Required work: Copy out exactly the lines spanning the line with "Given: Click the" to the line with "Task: Select the P6 recording point on map", inclusive, from the data underneath, with no pictures.

Data supplied:

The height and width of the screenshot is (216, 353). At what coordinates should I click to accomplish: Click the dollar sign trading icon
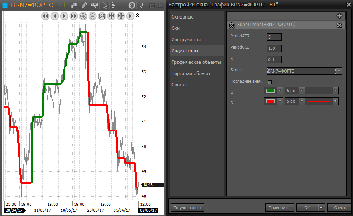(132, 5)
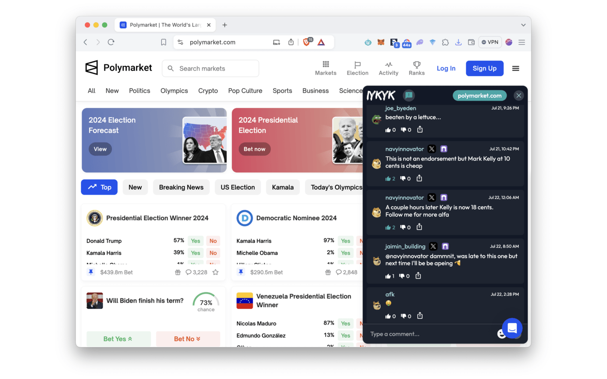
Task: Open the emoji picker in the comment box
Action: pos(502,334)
* * *
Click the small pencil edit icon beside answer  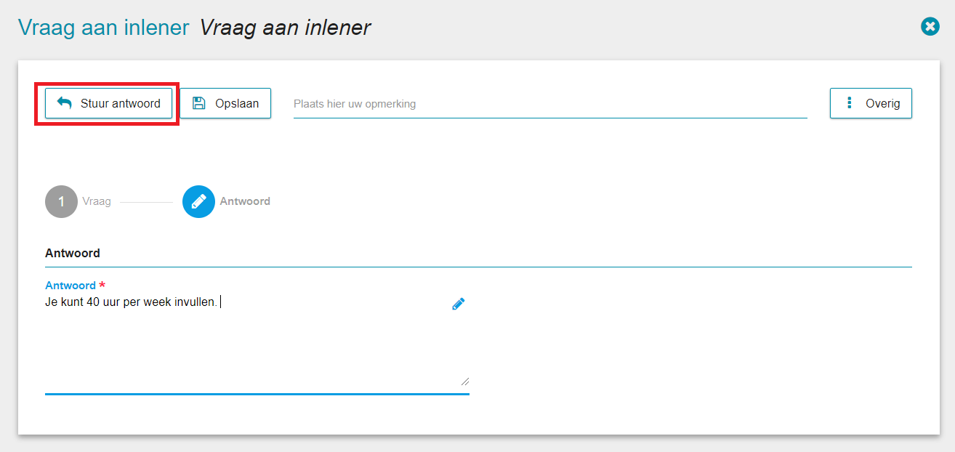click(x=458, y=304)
...
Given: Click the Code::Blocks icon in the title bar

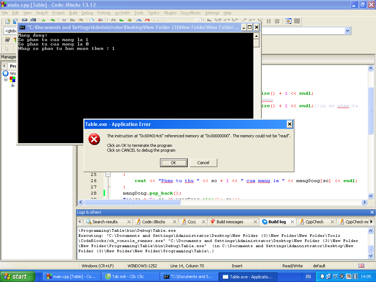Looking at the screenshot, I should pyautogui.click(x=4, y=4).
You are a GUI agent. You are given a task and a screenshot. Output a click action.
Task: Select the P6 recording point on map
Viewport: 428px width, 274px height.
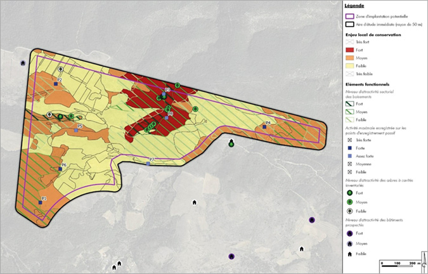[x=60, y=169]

Answer box:
Given: Click the Code::Blocks icon in the title bar

Looking at the screenshot, I should pyautogui.click(x=4, y=4).
You are a GUI agent. You are given a task and a screenshot. Output a click action.
Task: Select the P6 recording point on map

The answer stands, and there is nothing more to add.